Alors la papetière leva le doigt et, ainsi qu’un oracle, proféra cette sentence : — Nous n’avons pas de temps à perdre ; mais, c’est moi qui te le dis, tu n’as rien à craindre. Tu es enceinte, n’est-ce pas ? Eh bien alors la famille te doit une pension alimentaire ; je ne suis pas ferrée sur la justice, mais je sais tout cela ; le tout est de ne pas se laisser embobiner.
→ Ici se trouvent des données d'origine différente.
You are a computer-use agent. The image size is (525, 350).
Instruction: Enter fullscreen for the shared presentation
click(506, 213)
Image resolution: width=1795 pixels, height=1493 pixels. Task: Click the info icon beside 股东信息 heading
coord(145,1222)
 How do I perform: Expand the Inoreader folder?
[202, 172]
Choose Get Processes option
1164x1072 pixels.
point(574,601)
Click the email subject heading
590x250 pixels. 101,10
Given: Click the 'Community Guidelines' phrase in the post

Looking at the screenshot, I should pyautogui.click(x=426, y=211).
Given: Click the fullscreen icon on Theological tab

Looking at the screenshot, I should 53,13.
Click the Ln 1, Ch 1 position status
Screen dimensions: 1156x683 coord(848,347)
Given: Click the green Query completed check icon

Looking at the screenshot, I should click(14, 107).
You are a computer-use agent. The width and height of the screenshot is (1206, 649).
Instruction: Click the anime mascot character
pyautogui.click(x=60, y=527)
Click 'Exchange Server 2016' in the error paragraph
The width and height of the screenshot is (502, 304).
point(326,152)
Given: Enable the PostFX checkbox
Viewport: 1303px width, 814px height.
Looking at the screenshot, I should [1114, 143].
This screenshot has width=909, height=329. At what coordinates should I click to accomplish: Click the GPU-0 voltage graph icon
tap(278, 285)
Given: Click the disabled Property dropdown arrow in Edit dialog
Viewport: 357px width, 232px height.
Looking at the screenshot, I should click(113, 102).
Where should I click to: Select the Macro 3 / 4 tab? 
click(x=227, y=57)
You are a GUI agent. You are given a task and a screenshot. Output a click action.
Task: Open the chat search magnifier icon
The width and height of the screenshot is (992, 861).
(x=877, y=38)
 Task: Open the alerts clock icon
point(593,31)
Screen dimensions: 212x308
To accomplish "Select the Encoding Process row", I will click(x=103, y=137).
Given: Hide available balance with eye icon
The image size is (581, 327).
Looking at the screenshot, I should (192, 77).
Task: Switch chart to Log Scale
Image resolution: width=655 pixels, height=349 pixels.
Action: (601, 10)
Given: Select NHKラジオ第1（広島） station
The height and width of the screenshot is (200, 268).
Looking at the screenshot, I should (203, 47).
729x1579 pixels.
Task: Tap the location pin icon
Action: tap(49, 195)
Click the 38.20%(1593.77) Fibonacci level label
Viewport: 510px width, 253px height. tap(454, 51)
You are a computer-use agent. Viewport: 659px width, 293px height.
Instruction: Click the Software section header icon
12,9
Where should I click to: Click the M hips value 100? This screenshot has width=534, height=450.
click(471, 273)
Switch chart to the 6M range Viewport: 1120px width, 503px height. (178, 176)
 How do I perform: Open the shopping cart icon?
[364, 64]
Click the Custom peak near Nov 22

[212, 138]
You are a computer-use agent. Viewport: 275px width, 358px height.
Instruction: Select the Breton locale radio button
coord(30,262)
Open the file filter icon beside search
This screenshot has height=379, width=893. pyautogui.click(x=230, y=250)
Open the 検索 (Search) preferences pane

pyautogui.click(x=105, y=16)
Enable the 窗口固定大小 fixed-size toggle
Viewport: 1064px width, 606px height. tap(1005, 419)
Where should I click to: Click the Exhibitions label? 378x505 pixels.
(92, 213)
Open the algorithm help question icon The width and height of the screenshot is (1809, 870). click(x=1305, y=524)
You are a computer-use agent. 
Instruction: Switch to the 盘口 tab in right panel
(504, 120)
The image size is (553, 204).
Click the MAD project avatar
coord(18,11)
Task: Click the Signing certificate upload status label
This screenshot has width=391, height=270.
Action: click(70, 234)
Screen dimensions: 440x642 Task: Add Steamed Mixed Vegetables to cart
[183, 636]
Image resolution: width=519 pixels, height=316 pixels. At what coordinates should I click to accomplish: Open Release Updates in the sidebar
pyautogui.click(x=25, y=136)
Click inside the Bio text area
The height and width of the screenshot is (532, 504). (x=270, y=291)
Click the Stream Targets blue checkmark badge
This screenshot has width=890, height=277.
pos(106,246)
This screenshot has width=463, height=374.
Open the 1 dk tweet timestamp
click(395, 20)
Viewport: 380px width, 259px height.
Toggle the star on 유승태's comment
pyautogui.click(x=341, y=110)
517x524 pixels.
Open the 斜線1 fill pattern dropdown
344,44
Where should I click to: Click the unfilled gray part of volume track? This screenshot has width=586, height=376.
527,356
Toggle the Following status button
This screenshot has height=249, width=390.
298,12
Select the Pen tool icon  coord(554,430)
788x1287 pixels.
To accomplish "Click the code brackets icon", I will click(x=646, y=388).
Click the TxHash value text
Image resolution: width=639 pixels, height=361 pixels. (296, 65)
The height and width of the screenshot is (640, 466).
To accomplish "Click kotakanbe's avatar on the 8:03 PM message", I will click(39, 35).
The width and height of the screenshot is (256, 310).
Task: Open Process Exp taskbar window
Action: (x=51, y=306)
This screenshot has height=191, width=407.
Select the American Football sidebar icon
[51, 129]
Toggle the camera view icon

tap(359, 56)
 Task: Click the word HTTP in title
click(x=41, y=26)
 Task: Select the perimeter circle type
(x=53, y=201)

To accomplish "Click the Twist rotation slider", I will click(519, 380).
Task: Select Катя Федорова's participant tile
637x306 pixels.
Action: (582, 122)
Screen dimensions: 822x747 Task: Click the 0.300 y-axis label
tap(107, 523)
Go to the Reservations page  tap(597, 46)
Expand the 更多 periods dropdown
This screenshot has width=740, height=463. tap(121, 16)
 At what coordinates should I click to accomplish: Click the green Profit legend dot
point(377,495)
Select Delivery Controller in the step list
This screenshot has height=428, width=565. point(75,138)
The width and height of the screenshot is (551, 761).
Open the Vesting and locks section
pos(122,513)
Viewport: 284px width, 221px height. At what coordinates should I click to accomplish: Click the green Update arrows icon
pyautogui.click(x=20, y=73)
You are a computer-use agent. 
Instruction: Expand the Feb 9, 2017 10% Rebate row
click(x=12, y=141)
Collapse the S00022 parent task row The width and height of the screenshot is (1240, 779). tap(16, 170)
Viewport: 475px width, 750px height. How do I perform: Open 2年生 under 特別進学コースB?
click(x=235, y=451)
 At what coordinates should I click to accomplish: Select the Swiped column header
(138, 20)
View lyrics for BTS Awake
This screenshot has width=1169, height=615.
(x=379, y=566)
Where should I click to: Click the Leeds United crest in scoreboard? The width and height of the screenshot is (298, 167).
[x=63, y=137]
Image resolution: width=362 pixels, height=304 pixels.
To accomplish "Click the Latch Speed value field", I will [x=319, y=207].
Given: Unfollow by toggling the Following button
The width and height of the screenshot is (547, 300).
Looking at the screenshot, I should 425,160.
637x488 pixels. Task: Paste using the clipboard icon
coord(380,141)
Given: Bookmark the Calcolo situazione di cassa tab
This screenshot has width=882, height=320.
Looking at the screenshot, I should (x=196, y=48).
Du reste, aussi vrai que je m’appelle Madame Champagne, je vas lui montrer, moi à ce vieux crocodile, de quel bois je me chauffe ! — Et elle se leva. — Mon chapeau, mon châle, dit-elle à Madame Dauriatte, figée d’admiration. — Elle les mit. — Je vous laisse la boutique en garde jusqu’à tout à l’heure, ma chère ; — quant à toi, ma fille, ne t’abîme pas les yeux à pleurer et suis-moi : nous allons à côté, chez mon homme d’affaires.

Devant l’assurance si virilement exprimée par Madame Champagne, Sophie renfonça ses larmes.

— C’est un homme très bien, vois-tu, que M. Ballot, disait la papetière, en route ; cet homme-là, il ferait suer de l’argent à un mur, puis rien ne l’embarrasse, il sait tout, tu vas voir ; c’est là, montons, non, attends que je souffle.